My client Mandy has finally tasted what I taste every day: the great feeling of being grounded and not seeing the world from a place of lack or fear that gets in the way of all her relationships and the conscious decision to get off the drama train and get on the peace train instead.  That’s how she turned her FWB relationship around.

 

Here’s the wisdom of my client Mandy who sums up so beautifully everything I teach that has given her the beautiful relationship she has always desired (remember her story how she got her guy to step up and claim her after almost 2 years here):

“My EUM now my boyfriend met my parents yesterday for a BBQ at my house. My man cooked for us showing off his awesome cooking skills! What a milestone of a year and half of being an EUM, and now he’s committed to me and his divorce is finalised in two weeks! I can honestly say if it wasn’t for Katarina Phang and her coaching and books I wouldn’t be where I am. Kat knows her stuff and teaches you about men!!

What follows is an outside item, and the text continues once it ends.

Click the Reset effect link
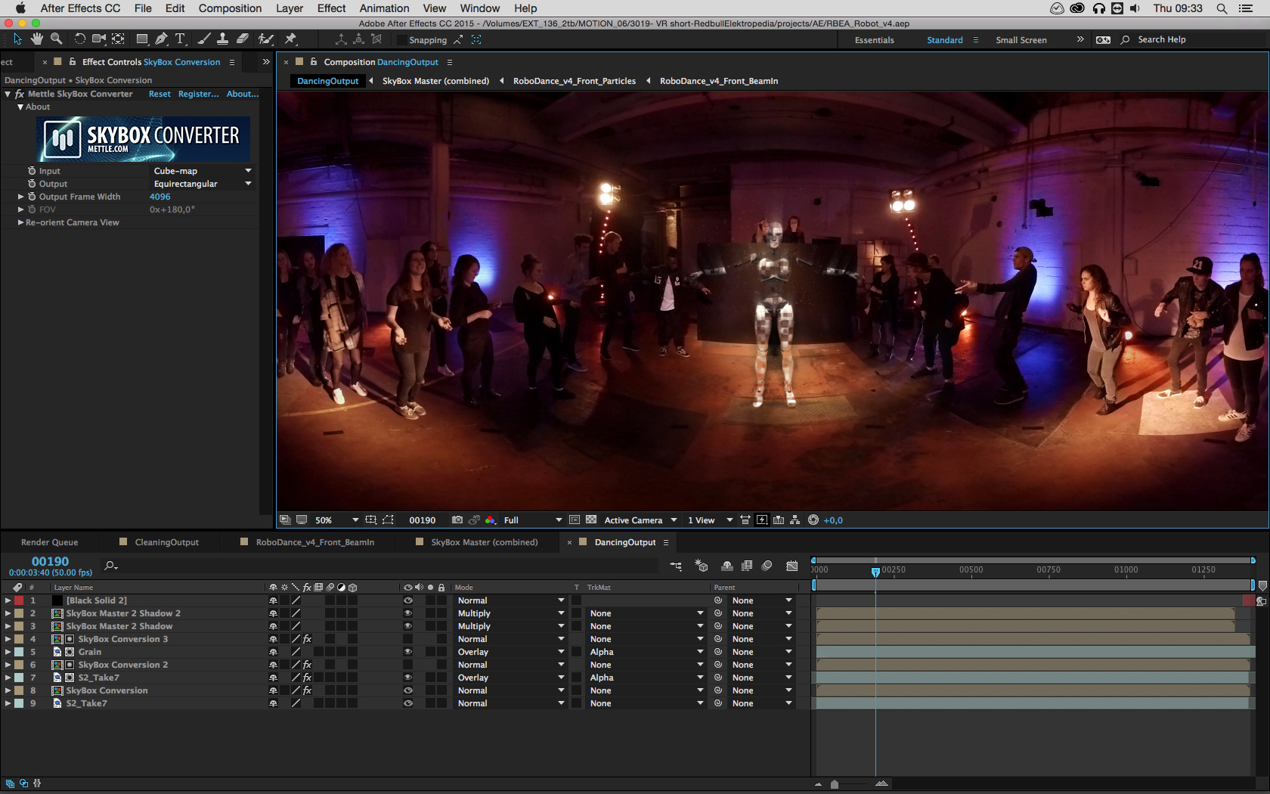click(160, 94)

What I’ve learned from Katarina Phang:

And this can be applied in all areas of your life.  I wish I knew this stuff years and years ago!!

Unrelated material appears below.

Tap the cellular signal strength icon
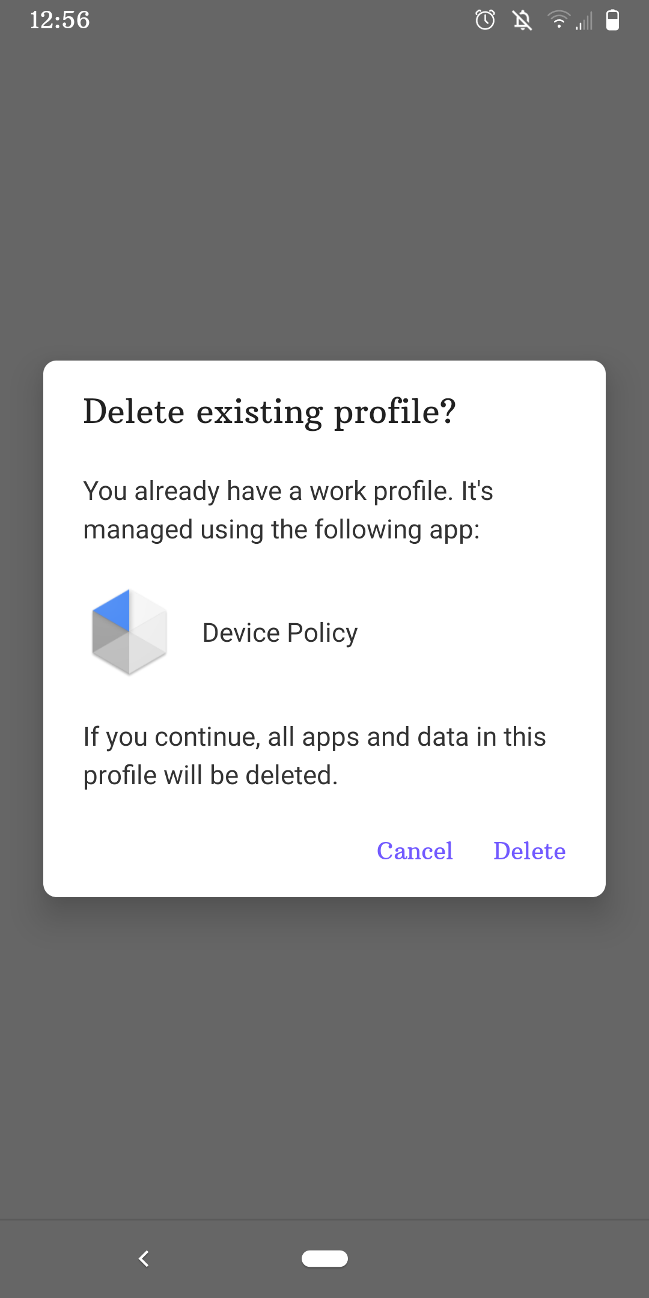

*The work starts and ends with you…- this means that if you’re not happy with you, your life your goals, friends, family etc, your outlook is negative, and your perception is out of whack, you will rely on others for happiness and to make you feel better.  Wrong.  No one else can make you happy except you and when you do the work of liking yourself and learning to boost your own confidence and self esteem you will never need anyone in your life. Of course we all desire to be around others and have relationships but you know deep down within yourself that you are at peace and happy with you that the whole world wouldn’t end if you were on your own.

*Drop expectations and assumptions – Never speculate or assume things . This negative outlook is not productive and isn’t of positive energy when you are thinking negatively what you focus on expands and you begin to live in your own head.  Never expect anything from anyone, be the best person you can be but never expect someone else to do anything. Be humble, courteous and do things for others because you want to, not because they owe you something in return.  Love without expectations and sit with that energy.  It’s a beautiful thing when you sit in pure non judging, fearless love.  The anxiety, fears and negative thought patterns will shift, and you will begin to vibrate at a higher frequency which means more positive things will begin to change and happen in your life.

*Never chase – Leaning back letting a man be a man and allowing them to flow the relationship, you will be surprised how much a man will give to you and for fill your desires when you change the way you approach things.  Leaning back is safe.  It protects and nurtures relationships as well as our power within the relationship.  If he isn’t taking it forward, move on, never settle for crumbs, you are high value and when you treat yourself as high value everyone else does.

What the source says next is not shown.